Saturday, May 03, 2014

Dervish Piety



















The religious history of Islam knows...special cases, in which...quarreling with God is not altogether prohibited, but permitted to a certain degree. It is permitted to the friends of God, who are on especially intimate terms with Him. Their intimacy with God is so well-founded and secure that it cannot be disturbed by occasional audacities, such as reproaches and lovers' disputes, which sometimes occur between lovers but do not disturb their friendly relations. Besides this class of God's friends, there is, however, another category of people who benefit by a special privilege when speaking to God more audaciously than other people.
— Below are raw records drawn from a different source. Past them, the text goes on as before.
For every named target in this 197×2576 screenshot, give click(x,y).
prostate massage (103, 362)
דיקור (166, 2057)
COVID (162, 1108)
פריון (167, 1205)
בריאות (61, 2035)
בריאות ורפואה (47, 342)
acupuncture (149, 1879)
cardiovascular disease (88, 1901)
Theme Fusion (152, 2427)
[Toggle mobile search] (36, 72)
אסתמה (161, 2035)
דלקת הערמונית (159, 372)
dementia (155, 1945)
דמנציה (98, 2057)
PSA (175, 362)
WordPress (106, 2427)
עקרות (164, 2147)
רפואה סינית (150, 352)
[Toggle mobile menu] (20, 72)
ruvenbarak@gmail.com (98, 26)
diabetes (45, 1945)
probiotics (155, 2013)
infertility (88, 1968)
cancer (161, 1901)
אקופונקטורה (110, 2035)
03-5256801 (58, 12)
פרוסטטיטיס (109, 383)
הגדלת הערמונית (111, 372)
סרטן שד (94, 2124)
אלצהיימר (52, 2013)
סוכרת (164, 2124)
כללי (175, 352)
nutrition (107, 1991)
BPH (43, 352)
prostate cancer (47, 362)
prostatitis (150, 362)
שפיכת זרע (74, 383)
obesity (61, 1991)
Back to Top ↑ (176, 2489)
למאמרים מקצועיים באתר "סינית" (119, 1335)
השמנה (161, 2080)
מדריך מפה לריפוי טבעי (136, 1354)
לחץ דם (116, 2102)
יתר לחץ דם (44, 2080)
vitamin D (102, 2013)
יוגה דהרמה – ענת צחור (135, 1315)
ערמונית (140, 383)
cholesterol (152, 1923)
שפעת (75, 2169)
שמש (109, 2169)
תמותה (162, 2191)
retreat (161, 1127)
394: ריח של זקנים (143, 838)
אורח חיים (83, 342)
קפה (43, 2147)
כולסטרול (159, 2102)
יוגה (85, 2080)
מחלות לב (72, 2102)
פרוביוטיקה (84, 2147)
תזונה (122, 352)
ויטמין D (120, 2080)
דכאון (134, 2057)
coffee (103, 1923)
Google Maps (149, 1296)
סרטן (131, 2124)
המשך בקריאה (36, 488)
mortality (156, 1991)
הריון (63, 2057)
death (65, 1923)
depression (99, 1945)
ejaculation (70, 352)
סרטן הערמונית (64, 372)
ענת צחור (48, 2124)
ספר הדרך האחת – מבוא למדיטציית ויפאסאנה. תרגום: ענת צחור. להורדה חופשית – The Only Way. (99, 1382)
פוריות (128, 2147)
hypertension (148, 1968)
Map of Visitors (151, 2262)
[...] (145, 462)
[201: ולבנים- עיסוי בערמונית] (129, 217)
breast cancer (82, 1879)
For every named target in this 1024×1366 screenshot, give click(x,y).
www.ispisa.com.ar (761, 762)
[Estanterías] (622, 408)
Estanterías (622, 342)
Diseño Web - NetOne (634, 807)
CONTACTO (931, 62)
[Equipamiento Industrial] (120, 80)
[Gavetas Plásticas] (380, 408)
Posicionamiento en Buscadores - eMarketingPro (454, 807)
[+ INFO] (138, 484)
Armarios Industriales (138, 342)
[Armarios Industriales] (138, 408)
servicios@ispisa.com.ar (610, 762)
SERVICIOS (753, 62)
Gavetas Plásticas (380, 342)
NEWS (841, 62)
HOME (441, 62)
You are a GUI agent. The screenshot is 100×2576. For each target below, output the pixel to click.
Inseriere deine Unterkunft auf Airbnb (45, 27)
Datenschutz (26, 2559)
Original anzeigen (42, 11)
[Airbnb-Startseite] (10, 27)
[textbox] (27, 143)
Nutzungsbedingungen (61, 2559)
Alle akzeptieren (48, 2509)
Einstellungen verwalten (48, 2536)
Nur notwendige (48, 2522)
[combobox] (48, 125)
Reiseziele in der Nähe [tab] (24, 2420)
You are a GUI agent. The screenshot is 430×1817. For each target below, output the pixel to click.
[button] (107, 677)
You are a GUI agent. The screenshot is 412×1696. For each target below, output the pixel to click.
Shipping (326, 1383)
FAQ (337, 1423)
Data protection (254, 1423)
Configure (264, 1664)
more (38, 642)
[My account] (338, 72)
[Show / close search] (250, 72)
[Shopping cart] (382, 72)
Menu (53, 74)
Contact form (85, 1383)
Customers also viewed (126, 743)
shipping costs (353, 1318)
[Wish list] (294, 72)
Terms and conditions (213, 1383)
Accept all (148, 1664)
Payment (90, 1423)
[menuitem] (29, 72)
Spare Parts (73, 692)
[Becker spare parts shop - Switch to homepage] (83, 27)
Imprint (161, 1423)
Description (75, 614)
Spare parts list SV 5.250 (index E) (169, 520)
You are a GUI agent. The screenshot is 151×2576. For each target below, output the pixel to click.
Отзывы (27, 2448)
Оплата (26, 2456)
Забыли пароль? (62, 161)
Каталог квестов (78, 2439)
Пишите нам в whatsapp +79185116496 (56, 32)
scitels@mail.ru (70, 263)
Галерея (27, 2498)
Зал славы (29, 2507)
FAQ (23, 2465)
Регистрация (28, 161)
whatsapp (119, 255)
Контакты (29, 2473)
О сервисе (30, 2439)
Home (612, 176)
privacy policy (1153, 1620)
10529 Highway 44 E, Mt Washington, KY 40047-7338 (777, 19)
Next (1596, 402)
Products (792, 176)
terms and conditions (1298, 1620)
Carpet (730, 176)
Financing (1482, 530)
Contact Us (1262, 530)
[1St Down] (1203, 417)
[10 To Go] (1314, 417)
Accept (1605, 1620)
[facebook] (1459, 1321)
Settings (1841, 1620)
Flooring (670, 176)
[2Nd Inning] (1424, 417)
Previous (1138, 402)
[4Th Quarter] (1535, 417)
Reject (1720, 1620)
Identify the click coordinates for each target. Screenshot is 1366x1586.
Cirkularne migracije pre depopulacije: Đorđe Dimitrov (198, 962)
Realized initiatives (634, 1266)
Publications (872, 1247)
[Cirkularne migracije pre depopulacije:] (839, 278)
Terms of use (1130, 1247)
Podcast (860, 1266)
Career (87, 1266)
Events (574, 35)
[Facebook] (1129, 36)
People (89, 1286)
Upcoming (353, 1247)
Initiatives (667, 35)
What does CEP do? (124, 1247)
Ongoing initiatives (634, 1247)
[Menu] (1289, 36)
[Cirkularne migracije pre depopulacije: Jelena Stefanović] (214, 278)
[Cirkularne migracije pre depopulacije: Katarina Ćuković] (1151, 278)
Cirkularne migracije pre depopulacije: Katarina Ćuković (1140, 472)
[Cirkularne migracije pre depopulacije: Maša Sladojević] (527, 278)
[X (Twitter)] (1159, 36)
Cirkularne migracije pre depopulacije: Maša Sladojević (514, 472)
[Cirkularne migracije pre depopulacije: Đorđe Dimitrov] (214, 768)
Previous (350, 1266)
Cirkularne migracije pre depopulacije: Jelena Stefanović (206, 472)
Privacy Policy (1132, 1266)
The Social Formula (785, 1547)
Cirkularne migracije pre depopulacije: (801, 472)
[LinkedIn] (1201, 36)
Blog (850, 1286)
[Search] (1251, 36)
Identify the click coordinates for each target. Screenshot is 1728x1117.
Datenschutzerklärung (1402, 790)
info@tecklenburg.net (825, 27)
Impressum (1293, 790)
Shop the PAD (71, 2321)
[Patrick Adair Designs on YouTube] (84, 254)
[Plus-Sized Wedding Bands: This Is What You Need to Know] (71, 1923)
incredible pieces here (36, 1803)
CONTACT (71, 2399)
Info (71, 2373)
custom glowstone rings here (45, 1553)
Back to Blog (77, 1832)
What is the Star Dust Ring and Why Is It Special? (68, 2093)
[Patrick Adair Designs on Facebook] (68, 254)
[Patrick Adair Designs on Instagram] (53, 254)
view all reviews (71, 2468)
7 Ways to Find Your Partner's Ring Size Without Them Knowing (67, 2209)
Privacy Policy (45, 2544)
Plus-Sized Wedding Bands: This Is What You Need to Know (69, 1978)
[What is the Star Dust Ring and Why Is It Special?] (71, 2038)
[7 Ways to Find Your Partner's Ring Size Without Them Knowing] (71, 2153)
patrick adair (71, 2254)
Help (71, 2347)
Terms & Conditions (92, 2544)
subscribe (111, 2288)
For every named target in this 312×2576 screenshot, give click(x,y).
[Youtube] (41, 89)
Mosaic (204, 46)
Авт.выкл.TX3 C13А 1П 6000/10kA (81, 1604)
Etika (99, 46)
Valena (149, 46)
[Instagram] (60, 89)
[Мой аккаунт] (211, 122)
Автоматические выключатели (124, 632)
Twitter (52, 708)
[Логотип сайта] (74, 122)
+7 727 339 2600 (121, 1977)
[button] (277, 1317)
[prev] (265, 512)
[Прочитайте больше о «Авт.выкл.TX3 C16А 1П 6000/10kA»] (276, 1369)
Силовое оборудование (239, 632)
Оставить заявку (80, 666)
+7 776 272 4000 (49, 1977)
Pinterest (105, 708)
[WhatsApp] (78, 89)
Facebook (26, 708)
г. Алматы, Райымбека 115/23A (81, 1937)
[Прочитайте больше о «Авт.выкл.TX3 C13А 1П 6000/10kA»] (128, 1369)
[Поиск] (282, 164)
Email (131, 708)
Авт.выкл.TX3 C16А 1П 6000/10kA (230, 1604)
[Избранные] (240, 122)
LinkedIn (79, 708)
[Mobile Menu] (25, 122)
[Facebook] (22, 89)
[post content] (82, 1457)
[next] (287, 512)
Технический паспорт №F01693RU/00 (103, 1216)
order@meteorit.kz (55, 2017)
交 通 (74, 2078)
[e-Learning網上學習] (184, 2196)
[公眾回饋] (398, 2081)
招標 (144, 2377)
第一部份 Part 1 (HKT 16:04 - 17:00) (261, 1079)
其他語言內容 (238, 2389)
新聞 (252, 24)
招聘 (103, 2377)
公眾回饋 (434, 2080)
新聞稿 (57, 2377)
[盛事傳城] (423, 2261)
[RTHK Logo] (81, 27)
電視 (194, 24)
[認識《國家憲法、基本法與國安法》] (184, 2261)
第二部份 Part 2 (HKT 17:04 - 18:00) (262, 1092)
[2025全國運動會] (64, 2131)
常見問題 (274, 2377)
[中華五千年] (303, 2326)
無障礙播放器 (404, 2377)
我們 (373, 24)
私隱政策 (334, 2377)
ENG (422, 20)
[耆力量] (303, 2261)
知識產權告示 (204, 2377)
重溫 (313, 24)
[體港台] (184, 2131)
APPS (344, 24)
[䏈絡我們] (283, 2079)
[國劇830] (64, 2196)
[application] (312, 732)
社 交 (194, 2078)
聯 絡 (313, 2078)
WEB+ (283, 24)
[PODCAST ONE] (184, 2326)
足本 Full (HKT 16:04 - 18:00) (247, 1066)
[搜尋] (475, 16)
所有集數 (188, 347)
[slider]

These are the sainted or religious fools, diwanegan, for whom Attar seems to have a peculiar predilection.

--Helmutt Ritter, "Muslim Mystics Strife With God."

Thursday, May 01, 2014

Dervish Theodicy


In a mathnawi of Farid-ud-Din Attar, someone asks a "diwane" (a fool for God) what God is really up to. The fool responds: "Have you seen the slate of the schoolboys? Like these boys, God now writes something new on the slate, then wipes out what He has written. With this and nothing else He is busy all the time. He has no other occupation than producing and annihilating." Another fool, asked the same question, gave a similar answer: "God is a potter, who first makes fine pottery with great skill in order to smash the pots to pieces afterwards."

[Adapted from Hellmut Ritter, "Muslim Mystics Strife With God"].